De acordo com o procurador Wagner Garcia, o trabalho nas plantações de laranja tem em geral condições degradantes, pois, além de ganharem mal, os trabalhadores estão sujeitos a péssimas condições de alojamento, alimentação e higiene.

Para o representante do Sindicato dos Trabalhadores Rurais de Jaboticabal, Lineu Nobukuni, a situação melhorou após a edição, em março de 2005, de uma norma que define a infra-estrutura a ser oferecida ao empregado rural. "Hoje já tem água fresca e potável, a comida é melhor. Mas tudo isso acaba saindo do bolso do trabalhador porque ele ganha menos."

Os si
ndicalistas consideram, no entanto, que mesmo com as melhorias o colhedor de laranja é mais pobre e tem menos qualidade de vida que o cortador de cana-de-açúcar porque a negociação dos salários é feita diretamente com as usinas sucroalcooleiras e a terceirização de mão-de-obra está quase eliminada. Em termos salariais, a situação também é outra: com mesmo número de horas de trabalho, o cortador de cana consegue ganhar em média entre R$ 800,00 e R$ 1.200,00.

Nobukini admite que o trabalho na laranja não é tão penoso quanto o corte da cana, mas também provoca seqüelas graves, como problemas ortopédicos. "Você carrega uma mochila no pescoço de 15 a 20 quilos e fica subindo e descendo a escada. Mas, se dá problema de coluna, por exemplo, aí fica impossibilitado de trabalhar."

Abaixo do preço
Os baixos salários dos trabalhadores rurais não se traduzem, contudo, em suco de laranja mais barato. Depois de venderem o produto final para as suas representantes nos outros países, as empresas redefinem o preço no exterior. Segundo o procurador Wagner Garcia, elas exportam o suco abaixo do valor de mercado porque, vendendo mais barato, pagam menos imposto de exportação do que deveriam. "A Cutrale brasileira vende a apenas US$ 800 a tonelada de suco para a Cutrale norte-americana", afirma. Enquanto isso, o preço médio do mercado é de US$ 2.600 para a mesma quantidade de suco.

Wagner Garcia ressalta que, com esse comportamento, toda a riqueza com a venda do suco é transferida para o exterior. "Isso já é o suficiente para que o governo brasileiro tenha interesse em investigar e eliminar o cartel da laranja", argumenta."Principalmente porque ele causa o empobrecimento de produtores e trabalhadores rurais."

Desde 1999, existe um processo no Conselho Administrativo de Defesa Econômica (Cade), do governo federal, que investiga denúncias de formação de cartel pela indústria da laranja.

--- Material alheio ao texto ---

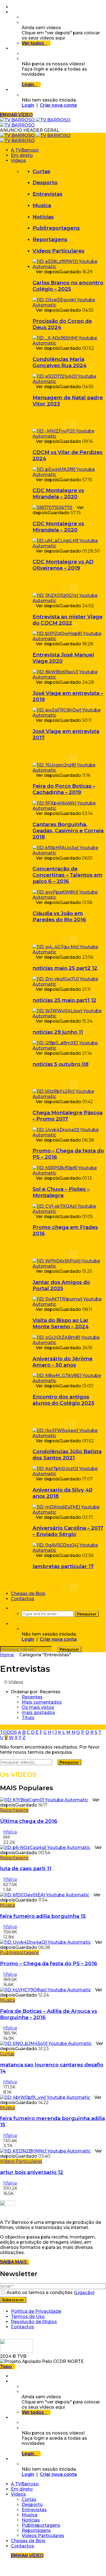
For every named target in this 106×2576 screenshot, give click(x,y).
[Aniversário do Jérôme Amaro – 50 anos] (69, 1342)
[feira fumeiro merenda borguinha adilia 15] (45, 2097)
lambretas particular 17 (63, 1566)
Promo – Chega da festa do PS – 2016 (48, 1963)
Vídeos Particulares (58, 251)
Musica (42, 205)
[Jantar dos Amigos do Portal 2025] (69, 1266)
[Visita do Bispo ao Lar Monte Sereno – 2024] (69, 1304)
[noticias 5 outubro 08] (69, 1048)
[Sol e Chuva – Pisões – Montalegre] (69, 1173)
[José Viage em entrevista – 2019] (69, 677)
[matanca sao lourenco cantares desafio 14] (46, 2043)
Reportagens (50, 239)
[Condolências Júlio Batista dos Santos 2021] (69, 1435)
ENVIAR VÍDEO (16, 114)
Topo (6, 2366)
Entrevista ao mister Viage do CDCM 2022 (67, 620)
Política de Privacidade (36, 2311)
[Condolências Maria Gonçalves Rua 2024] (69, 343)
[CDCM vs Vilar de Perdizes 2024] (69, 436)
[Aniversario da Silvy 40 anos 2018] (69, 1473)
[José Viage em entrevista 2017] (69, 715)
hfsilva (10, 1832)
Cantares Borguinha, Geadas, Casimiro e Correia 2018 (68, 830)
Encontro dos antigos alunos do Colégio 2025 (63, 1400)
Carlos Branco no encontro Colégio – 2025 (68, 286)
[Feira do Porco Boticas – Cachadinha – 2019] (69, 770)
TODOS (8, 1732)
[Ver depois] (12, 12)
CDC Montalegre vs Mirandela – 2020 (58, 493)
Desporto (45, 182)
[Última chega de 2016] (44, 1799)
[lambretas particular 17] (69, 1550)
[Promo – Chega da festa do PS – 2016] (69, 1134)
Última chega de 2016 (28, 1821)
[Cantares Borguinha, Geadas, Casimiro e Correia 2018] (69, 808)
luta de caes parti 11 (25, 1868)
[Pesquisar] (12, 1608)
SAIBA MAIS (14, 2262)
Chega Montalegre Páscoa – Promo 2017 (67, 1115)
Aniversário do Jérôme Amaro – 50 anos (62, 1362)
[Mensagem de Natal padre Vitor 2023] (69, 381)
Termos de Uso (28, 2316)
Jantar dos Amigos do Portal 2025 (61, 1285)
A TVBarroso (25, 150)
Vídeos (18, 160)
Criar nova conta (58, 105)
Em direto (22, 155)
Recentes (32, 1697)
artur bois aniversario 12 (31, 2172)
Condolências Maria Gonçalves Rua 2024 (59, 362)
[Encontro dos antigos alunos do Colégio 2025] (69, 1380)
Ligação (84, 2292)
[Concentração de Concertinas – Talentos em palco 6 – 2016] (69, 852)
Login (28, 105)
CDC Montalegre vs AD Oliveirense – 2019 (63, 565)
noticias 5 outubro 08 (60, 1064)
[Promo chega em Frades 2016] (69, 1211)
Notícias (43, 217)
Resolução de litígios (34, 2321)
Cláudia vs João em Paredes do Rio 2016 (59, 916)
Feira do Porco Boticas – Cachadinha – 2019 (64, 789)
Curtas (41, 171)
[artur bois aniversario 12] (45, 2151)
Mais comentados (42, 1702)
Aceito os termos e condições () (50, 2292)
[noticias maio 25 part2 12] (69, 952)
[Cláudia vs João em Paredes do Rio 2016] (69, 897)
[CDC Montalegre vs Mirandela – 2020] (69, 474)
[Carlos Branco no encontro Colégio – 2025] (69, 266)
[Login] (12, 89)
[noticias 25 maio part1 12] (69, 984)
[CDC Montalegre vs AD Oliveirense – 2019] (69, 545)
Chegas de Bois (28, 1593)
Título (28, 1717)
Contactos (22, 1598)
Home (7, 1654)
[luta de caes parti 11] (45, 1847)
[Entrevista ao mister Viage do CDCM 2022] (69, 600)
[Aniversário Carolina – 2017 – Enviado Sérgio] (69, 1512)
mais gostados (38, 1712)
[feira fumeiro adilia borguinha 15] (44, 1894)
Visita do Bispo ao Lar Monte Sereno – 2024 (61, 1323)
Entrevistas (47, 194)
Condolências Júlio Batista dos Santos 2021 (67, 1454)
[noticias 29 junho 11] (69, 1016)
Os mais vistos (38, 1707)
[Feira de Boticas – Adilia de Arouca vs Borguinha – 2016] (45, 1989)
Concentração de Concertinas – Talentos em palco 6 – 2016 (67, 875)
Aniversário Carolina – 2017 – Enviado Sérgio (68, 1531)
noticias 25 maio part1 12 (64, 1000)
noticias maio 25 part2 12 (65, 968)
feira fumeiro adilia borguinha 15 (43, 1916)
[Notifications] (12, 48)
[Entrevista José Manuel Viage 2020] (69, 638)
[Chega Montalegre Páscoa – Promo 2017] (69, 1096)
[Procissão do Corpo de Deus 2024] (69, 305)
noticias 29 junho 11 (58, 1032)
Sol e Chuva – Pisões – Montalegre (61, 1192)
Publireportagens (56, 228)
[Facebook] (12, 7)
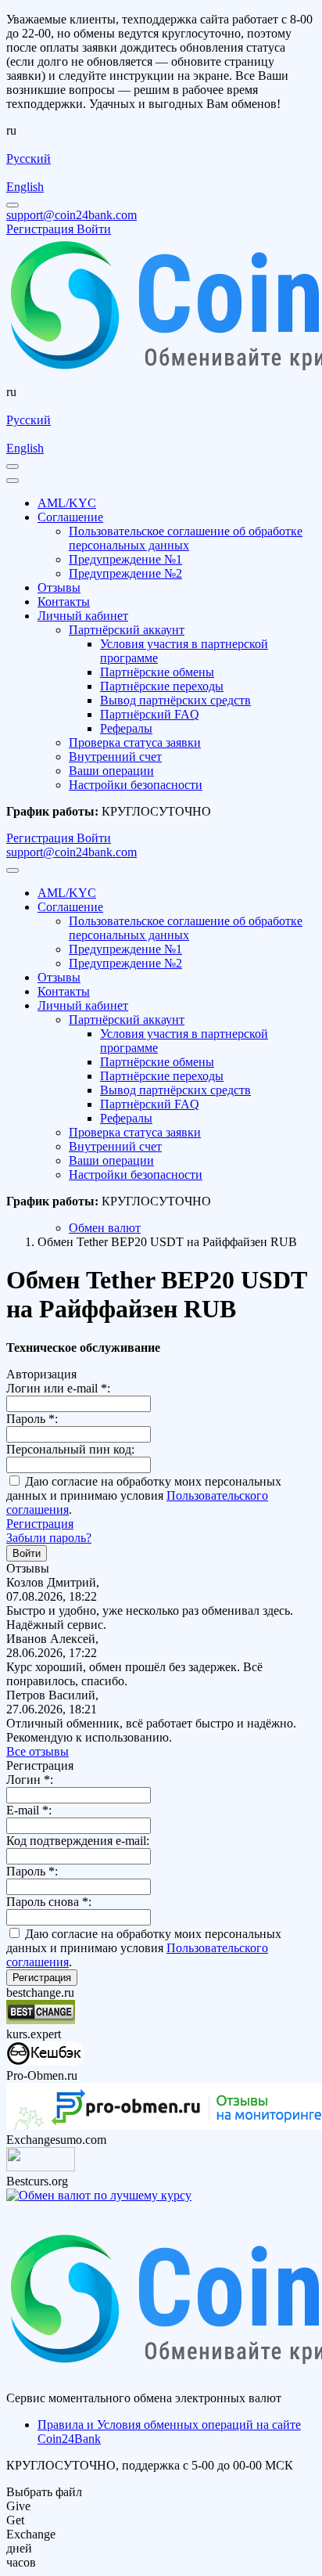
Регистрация (39, 1523)
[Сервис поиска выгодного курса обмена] (40, 2167)
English (25, 186)
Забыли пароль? (48, 1537)
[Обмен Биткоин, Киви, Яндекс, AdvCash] (45, 2061)
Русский (28, 158)
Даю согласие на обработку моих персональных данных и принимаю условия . (143, 1495)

O Conselho têm documentos das quatro grandes empresas que supostamente comprovariam a formação de cartel.

As indústrias propuseram um acordo ao Cade, que determina, entre outras medidas, o fim das investigações, com a devolução dos documentos apreendidos. Em troca, elas mudariam sua postura. O Cade ainda não tem uma posição sobre o fechamento ou não do acordo, que está sendo analisado pelo Ministério Público Federal.

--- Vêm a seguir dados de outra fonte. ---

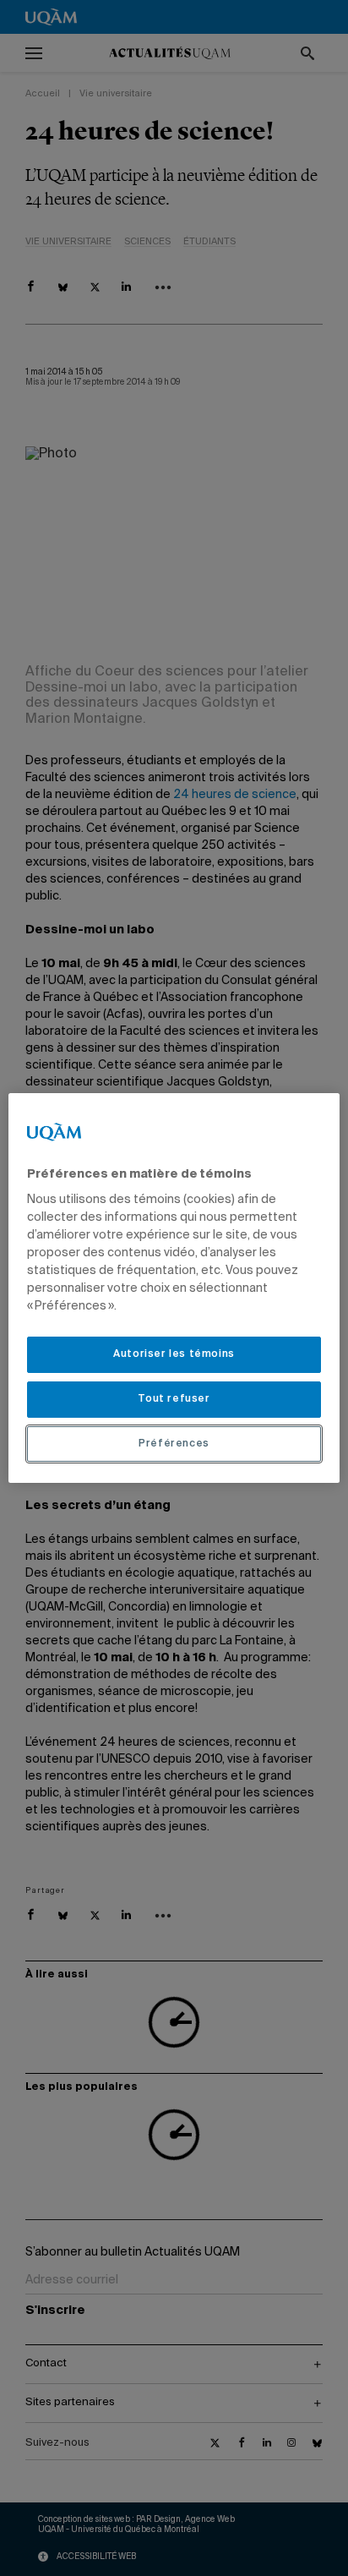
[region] (173, 1288)
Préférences (174, 1444)
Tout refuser (173, 1399)
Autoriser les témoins (174, 1354)
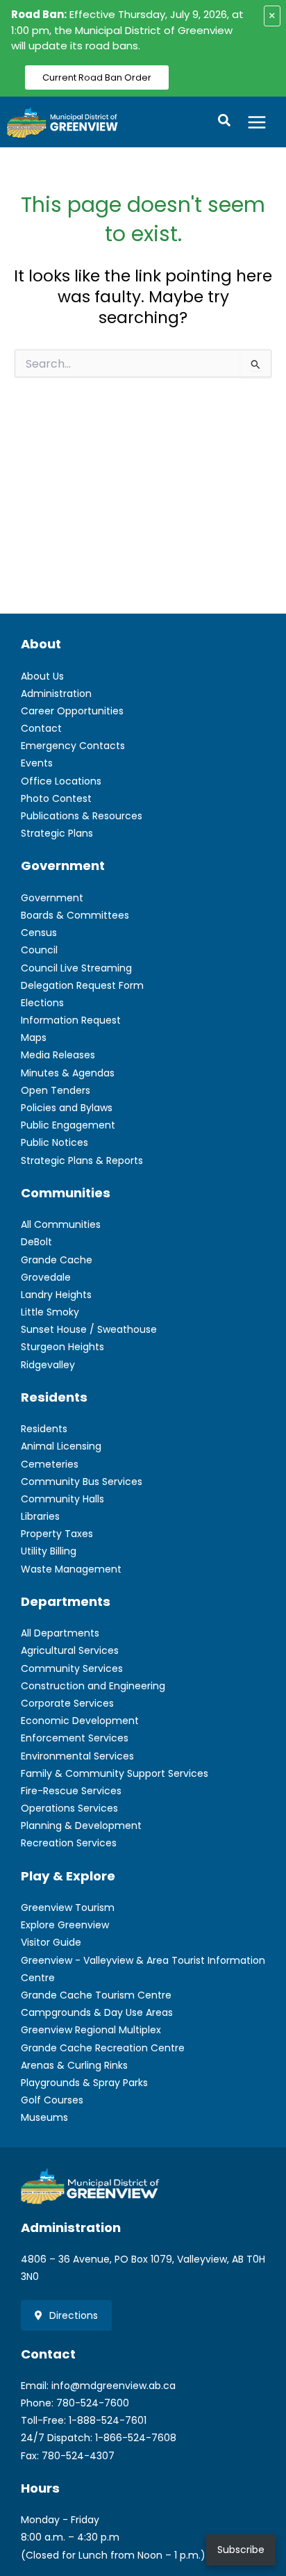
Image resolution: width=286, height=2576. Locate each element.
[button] (225, 122)
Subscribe (240, 2550)
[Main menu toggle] (257, 122)
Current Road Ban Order (96, 77)
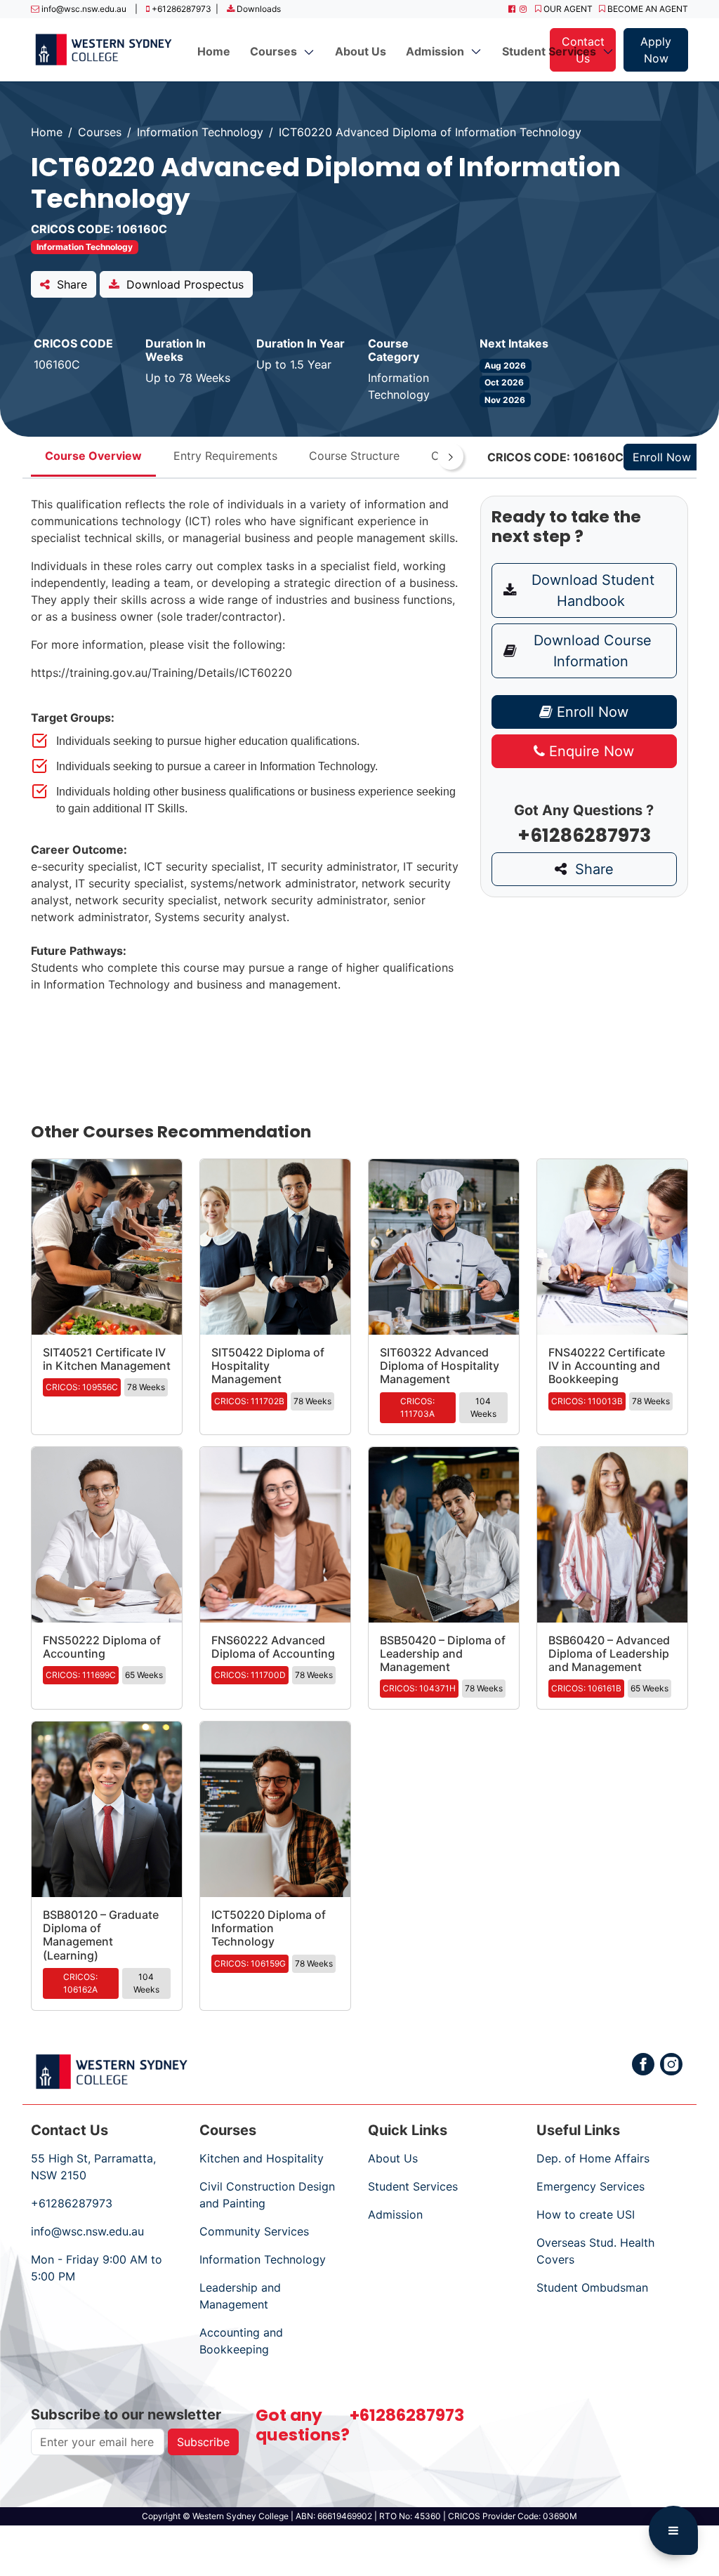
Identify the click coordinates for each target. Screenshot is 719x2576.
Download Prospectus (181, 284)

"Se o Cade fizer o acordo, vai ter prejuízo para os trabalhadores: a indústria continua com o cartel, continua massacrando os produtores que continuam massacrando os trabalhadores. Alivia a situação da indústria e ela mantém a exploração como está", alerta o sindicalista Cunha, de Itápolis.

Na opinião do presidente da associação exportadora, entretanto, não existe cartel, mas "homogeneidade" no setor porque as empresas têm tecnologia semelhante, utilizam a mesma infra-estrutura e vendem para os mesmos clientes e, tem portanto, preço parecido. "É muito difícil as indústrias terem preços diferentes. É essa homogeneidade que permite a abertura de dizer que ‘é cartel porque é tudo igual', sugerindo que o preço é combinado", defende Ademerval Garcia.

O Ministério da Agricultura, em conjunto com a Secretaria de Direito Econômico, estuda mediar os conflitos entre as empresas e os produtores. O ministério não se pronunciou até o fechamento desta reportagem.